- The problem -
Wherever a line of the listing holds the string "Output", copy that line.

----- Data for the task -----

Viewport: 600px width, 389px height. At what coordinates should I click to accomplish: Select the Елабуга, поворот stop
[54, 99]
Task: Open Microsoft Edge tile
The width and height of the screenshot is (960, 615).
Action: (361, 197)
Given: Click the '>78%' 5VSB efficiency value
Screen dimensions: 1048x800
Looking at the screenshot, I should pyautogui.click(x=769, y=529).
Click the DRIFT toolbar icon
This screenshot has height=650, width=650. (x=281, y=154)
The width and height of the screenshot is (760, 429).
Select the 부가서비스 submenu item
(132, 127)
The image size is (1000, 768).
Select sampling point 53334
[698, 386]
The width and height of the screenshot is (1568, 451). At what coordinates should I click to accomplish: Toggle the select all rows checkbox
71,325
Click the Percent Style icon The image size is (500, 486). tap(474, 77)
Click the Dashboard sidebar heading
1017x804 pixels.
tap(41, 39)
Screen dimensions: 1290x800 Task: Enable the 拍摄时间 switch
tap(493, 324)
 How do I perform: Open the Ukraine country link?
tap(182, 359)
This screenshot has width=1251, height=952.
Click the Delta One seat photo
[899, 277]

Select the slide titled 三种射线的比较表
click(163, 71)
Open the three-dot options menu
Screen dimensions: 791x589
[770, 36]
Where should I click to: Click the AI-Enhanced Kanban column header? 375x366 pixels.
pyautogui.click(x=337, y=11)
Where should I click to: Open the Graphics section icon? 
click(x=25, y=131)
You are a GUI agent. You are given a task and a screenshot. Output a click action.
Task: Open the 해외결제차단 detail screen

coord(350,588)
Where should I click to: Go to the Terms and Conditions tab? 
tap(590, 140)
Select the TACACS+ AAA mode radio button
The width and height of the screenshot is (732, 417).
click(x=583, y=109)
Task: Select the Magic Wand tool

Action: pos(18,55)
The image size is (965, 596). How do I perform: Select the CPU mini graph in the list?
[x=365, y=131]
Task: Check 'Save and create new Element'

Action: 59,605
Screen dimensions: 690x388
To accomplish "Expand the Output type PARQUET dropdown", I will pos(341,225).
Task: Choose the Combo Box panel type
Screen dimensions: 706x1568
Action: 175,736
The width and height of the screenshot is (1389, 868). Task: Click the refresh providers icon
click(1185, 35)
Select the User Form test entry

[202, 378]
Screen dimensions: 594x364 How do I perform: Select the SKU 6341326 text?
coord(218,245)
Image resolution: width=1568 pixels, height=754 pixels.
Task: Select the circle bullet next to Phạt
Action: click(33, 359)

-----

- Final answer -
You are a GUI agent. You are given a task and a screenshot. Output a click action.
To accomplish "Expand the Output type PARQUET dropdown", I will pos(341,225).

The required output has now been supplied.